De acuerdo con la explicación de EAE Business School, el offshoring permite generalmente abaratar los costes de producción, pero la distancia geográfica puede dificultar la comunicación entre equipos y la coordinación de los procesos. A ello se suman otros factores como las diferencias culturales o legales, las barreras idiomáticas o los posibles desequilibrios geopolíticos.

En este contexto, el nearshoring mantiene parte de las ventajas de la externalización, pero reduce algunos de los riesgos asociados a la distancia. La proximidad geográfica facilita la colaboración entre empresas y permite un mayor control sobre la producción.

Ventajas del ‘nearshoring’ en las cadenas de suministro

Entre las principales ventajas del nearshoring se encuentra la mejora en la comunicación entre las empresas contratantes y los proveedores. La proximidad geográfica permite acelerar la toma de decisiones y mejorar la gestión de los procesos productivos.

Otra de las ventajas señaladas por EAE Business School es la reducción del tiempo y de los costes de transporte. Al acortarse las distancias entre los centros de producción y los mercados de destino, los envíos pueden realizarse en plazos más reducidos.

Asimismo, facilita un mayor conocimiento del mercado y del entorno legal. Los países cercanos suelen compartir marcos normativos laborales y mercantiles similares, lo que simplifica el cumplimiento regulatorio y reduce el riesgo de sanciones.

En el ámbito europeo, este modelo también responde a la necesidad de cumplir con normativas medioambientales y sociales cada vez más exigentes, indican en Cepyme News, lo que está impulsando la reorganización de las cadenas de suministro hacia entornos geográficos más próximos.

España como ‘hub’ estratégico del sector textil

La evolución del sector textil y de la moda está reforzando el papel de España como posible nodo estratégico en el proceso de reorganización industrial. En la web la Feria Internacional de la Industria Textil ITF Intertex Spain (que se celebrará en Madrid del 17 al 19 de noviembre de 2026) sostienen que este país se está consolidando como un actor relevante en el sector gracias a su ubicación geográfica y su tradición manufacturera.

Situada entre Europa, el norte de África y América Latina, España ofrece acceso a distintos mercados internacionales y actúa como puente comercial entre regiones.

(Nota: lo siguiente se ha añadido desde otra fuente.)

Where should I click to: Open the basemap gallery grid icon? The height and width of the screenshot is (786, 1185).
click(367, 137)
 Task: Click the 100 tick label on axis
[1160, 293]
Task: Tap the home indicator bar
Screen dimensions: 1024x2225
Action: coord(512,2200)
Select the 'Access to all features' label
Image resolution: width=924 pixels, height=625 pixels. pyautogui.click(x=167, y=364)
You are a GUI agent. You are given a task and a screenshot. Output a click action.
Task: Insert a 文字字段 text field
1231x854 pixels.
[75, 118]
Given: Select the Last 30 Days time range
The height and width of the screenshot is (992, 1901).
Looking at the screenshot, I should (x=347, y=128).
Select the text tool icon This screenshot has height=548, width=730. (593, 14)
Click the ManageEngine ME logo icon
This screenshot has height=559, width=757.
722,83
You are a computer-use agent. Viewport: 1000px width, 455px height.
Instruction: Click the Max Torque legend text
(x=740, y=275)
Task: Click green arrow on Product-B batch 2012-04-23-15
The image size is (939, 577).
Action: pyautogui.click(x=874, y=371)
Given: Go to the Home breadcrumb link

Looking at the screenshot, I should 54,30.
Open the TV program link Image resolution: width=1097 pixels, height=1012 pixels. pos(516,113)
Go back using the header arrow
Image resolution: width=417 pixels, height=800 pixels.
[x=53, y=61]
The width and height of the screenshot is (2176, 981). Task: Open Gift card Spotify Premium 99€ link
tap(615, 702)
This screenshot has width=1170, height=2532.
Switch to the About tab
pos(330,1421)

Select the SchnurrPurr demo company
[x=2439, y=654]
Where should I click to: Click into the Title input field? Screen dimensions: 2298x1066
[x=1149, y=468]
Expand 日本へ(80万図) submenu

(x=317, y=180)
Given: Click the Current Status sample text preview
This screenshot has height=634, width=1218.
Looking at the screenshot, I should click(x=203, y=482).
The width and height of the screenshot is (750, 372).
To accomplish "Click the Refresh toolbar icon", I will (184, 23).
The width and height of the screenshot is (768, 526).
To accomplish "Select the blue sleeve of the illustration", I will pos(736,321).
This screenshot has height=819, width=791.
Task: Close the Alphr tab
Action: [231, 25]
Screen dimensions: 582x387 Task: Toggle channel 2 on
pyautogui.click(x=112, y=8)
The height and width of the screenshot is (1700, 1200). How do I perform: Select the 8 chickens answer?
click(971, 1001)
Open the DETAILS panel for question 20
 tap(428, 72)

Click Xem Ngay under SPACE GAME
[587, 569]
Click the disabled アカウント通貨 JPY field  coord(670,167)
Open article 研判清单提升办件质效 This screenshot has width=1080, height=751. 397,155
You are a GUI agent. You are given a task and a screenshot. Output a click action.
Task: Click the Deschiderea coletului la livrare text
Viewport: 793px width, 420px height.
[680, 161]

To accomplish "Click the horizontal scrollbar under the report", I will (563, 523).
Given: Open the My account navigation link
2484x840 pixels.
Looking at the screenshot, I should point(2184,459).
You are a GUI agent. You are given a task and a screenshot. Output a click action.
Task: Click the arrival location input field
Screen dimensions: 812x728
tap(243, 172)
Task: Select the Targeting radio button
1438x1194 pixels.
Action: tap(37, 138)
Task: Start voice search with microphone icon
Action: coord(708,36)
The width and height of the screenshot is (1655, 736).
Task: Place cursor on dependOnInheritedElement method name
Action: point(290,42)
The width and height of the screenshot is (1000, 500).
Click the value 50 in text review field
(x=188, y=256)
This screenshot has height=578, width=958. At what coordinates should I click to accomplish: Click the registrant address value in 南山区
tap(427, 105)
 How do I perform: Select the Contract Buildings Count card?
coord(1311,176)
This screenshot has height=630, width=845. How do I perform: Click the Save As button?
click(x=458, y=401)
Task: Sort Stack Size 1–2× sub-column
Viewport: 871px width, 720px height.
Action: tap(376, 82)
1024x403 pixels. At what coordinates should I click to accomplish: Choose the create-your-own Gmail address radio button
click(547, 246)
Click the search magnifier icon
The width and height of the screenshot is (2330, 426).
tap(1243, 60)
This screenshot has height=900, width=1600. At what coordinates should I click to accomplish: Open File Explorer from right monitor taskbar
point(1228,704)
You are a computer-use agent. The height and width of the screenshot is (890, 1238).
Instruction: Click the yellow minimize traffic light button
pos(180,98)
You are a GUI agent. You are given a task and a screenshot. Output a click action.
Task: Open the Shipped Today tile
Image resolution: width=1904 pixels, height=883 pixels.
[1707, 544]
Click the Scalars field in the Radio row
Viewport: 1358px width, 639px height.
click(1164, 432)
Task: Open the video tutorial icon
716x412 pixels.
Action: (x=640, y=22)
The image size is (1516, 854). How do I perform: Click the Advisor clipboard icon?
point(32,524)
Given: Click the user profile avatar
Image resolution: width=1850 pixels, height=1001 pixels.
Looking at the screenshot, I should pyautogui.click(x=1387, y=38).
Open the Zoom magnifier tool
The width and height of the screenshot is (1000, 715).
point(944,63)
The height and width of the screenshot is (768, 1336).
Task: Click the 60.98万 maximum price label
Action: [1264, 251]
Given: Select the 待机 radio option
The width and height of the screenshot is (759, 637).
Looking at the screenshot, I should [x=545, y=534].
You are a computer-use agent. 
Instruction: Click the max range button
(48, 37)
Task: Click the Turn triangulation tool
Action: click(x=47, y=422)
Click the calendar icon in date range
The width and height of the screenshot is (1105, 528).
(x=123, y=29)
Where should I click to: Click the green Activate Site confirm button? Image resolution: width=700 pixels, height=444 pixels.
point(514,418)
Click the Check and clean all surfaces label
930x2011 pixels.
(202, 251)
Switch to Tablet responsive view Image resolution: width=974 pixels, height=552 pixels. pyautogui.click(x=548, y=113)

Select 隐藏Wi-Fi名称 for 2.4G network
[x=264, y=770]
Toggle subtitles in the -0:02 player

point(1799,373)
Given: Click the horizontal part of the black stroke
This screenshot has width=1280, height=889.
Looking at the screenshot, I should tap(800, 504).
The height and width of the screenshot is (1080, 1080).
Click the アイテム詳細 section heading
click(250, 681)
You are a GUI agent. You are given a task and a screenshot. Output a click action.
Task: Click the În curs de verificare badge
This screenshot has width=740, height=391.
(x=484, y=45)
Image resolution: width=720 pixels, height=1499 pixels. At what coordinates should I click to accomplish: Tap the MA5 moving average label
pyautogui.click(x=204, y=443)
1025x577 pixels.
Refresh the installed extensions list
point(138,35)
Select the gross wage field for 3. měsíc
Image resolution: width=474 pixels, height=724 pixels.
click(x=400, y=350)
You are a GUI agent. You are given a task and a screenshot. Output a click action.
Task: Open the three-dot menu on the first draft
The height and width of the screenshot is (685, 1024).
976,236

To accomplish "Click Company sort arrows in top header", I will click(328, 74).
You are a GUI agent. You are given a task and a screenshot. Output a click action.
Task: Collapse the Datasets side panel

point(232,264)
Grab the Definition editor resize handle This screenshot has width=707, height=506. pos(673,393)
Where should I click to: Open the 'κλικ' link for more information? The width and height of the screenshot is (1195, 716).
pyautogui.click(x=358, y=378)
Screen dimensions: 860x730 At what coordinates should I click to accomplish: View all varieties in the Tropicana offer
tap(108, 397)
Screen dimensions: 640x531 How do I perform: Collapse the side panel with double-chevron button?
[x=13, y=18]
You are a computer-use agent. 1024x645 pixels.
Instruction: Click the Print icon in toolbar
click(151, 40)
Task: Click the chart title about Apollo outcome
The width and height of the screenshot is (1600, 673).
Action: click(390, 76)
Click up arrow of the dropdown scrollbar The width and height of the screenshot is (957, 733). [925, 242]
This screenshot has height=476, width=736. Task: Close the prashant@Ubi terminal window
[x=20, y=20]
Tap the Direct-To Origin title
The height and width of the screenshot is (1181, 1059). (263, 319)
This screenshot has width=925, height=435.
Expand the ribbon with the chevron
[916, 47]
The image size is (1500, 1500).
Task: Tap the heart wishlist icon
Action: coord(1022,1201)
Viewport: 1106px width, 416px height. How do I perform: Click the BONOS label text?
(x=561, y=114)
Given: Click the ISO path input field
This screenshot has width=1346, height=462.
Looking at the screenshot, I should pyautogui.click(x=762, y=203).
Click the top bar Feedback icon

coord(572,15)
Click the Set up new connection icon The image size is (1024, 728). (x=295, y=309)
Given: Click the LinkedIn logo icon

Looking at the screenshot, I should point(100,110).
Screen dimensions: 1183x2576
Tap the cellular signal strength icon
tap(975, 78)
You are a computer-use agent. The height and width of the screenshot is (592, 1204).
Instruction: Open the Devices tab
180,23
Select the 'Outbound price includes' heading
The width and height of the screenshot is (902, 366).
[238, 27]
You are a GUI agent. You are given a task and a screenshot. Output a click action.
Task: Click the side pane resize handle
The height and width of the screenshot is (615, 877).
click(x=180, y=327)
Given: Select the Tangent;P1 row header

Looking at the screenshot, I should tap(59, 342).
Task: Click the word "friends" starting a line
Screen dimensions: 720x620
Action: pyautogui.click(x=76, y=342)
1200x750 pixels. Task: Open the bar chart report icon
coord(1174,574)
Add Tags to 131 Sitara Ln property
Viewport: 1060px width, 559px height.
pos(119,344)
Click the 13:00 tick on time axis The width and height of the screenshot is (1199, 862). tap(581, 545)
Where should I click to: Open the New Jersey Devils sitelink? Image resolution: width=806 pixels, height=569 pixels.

Este posicionamiento, unido a sus infraestructuras logísticas y a la presencia de grandes empresas del sector de la moda, refuerza su papel dentro de las cadenas de suministro europeas.

El país cuenta además con un ecosistema empresarial vinculado al sector textil y de la confección que incluye fabricantes, proveedores, diseñadores y empresas tecnológicas. Esta red empresarial se refleja también en la celebración de ferias internacionales del sector, que reúnen a fabricantes de tejidos, marcas de moda, empresas de maquinaria textil y agentes de compra.

El Mediterráneo y la reorganización del sector textil

La reorganización de la producción textil también se está planteando a escala regional. En un artículo de opinión publicado en Empresa Exterior, Anwar Zibaoui, coordinador general de ASCAME (Association of the Mediterranean Chambers of Commerce and Industry), desataca que el Mediterráneo cuenta con condiciones para competir con otras regiones del mundo en términos de logística, infraestructuras y talento industrial.

Según Zibaoui, el sector textil es una industria clave que emplea a millones de trabajadores y puede generar un gran número de empleos en la región. Además, la pandemia puso de relieve la importancia de disponer de cadenas de suministro regionales más cortas y eficientes.

En este contexto, el autor plantea la necesidad de reorganizar la producción mediante modelos basados en la flexibilidad, la rapidez y el nearshoring, impulsando al mismo tiempo un modelo productivo más sostenible y adaptado a las nuevas tecnologías.

La región mediterránea, señala, puede actuar como una base alternativa a Asia para parte de la producción textil, acortando los circuitos logísticos con la Unión Europea y reduciendo la huella de carbono. En este escenario, la cooperación empresarial y el fortalecimiento de las cadenas de suministro regionales aparecen como elementos clave para el desarrollo del nearshoring textil.